O caráter público da política

Proposições normativas devem se apoiar em conhecimentos objetivos. Ou melhor: quando dizemos como as coisas devem ser, devemos antes saber como as coisas são, e porque não gostaríamos que elas fossem assim. Esse preceito, que vale em muitas áreas, para ser econômico, deveria valer mais ainda quando se discute alternativas políticas.

No "debate" recente sobre a reforma do sistema eleitoral ouviu-se muito sobre as vantagens, supostas, do voto distrital sobre o voto proporcional (para ficarmos só nesse exemplo) sem que se demonstrasse de fato quais as implicações reais na mudança de um regime de votação para outro. A representação da bancada do Paraná na Câmara Federal conta com 30 deputados, eleitos por diferentes regiões e graças a um número específico de votos, conforme o partido político a que pertencem. Caso mudasse o sistema, como ficaria? Melhor? Pior? Melhor ou pior para quem? Para os próprios políticos (pois diminuiria a competição) ou para os eleitores (pois aumentaria a fiscalização)?

O caso do "debate" sobre o financiamento público das campanhas dos políticos é ainda mais curioso. Além de não sabermos quanto custa uma campanha, já que as declarações de contas nos tribunais eleitorais são, digamos, imprecisas, em função dos recursos "não-contabilizados", não sabemos também exatamente quanto, uma vez introduzido o novo esquema, elas custariam. Não sabemos inclusive se seria conveniente que elas fossem custeadas pelo Tesouro. O "argumento" segundo o qual na Alemanha é assim, e lá dá certo, parece, digamos também, incerto.

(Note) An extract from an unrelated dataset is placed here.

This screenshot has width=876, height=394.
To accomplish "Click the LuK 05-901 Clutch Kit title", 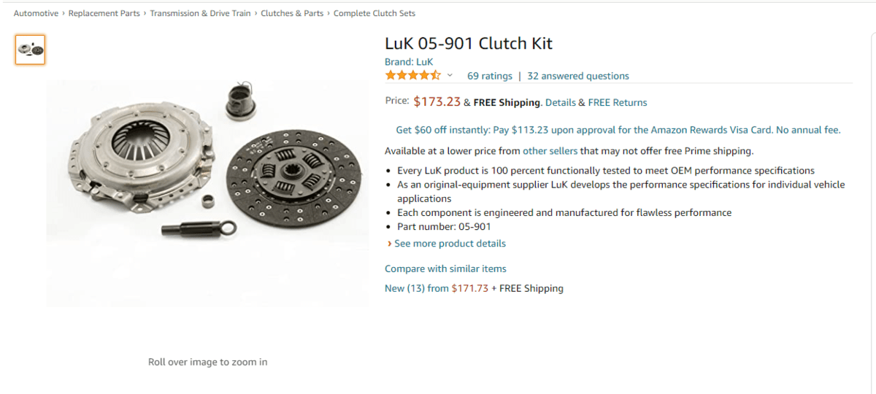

A polêmica sobre o voto aberto ou voto secreto nas casas legislativas é um bom exemplo daquilo que já sabemos e daquilo que não sabemos ainda. Há argumentos sensatos para sustentar que, em determinadas votações, o parlamentar possa votar anonimamente. Vejamos quatro dessas razões.

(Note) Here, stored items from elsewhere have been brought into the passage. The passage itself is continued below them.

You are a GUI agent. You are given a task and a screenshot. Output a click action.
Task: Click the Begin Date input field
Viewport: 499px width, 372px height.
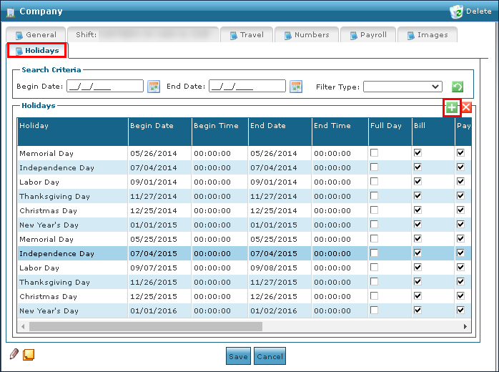(x=105, y=87)
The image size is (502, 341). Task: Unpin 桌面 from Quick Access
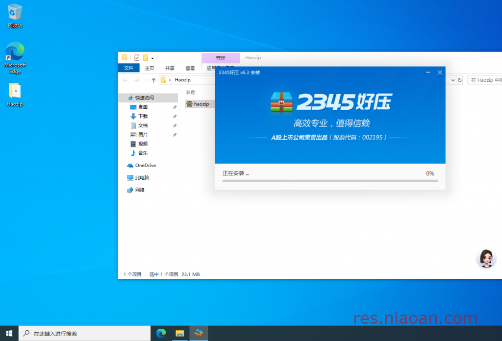tap(175, 106)
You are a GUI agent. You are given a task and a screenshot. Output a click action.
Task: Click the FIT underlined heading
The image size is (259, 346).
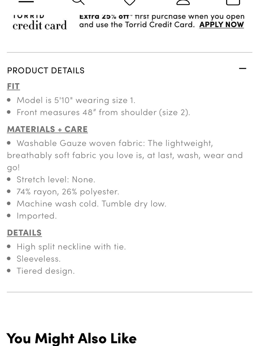coord(13,86)
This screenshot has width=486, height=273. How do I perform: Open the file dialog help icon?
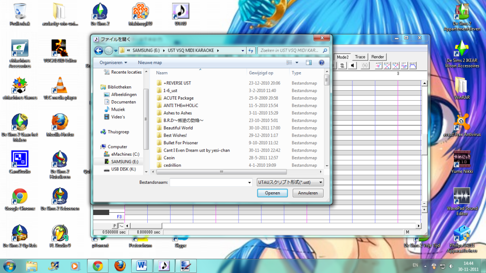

O voto secreto garantiria ao deputado, ou ao vereador, liberdade para escolher entre a decisão A ou a decisão B, já que ele estaria livre de pressões indevidas – do presidente, do governador, do prefeito, do presidente da mesa, do líder do partido ou de algum manda-chuva, que há muitos. O representante poderia assim votar conforme sua consciência. Esses motivos alegados são, para quem defende a idéia, não apenas lógicos, mas derivados de um princípio jurídico incontestável: o direito que todos nós eleitores temos ao voto secreto.

Por outro lado, pode-se opor a essas, razões tão boas quanto, e em sentido contrário.

O voto secreto do representante político não é um direito. É uma convenção estabelecida pelo regimento interno da Casa (Câmaras, Assembléias), já que se trata apenas de um mecanismo deliberativo. Garanti-lo ou aboli-lo é uma questão de escolha entre dois modelos políticos, não entre um direito e uma ofensa a ele.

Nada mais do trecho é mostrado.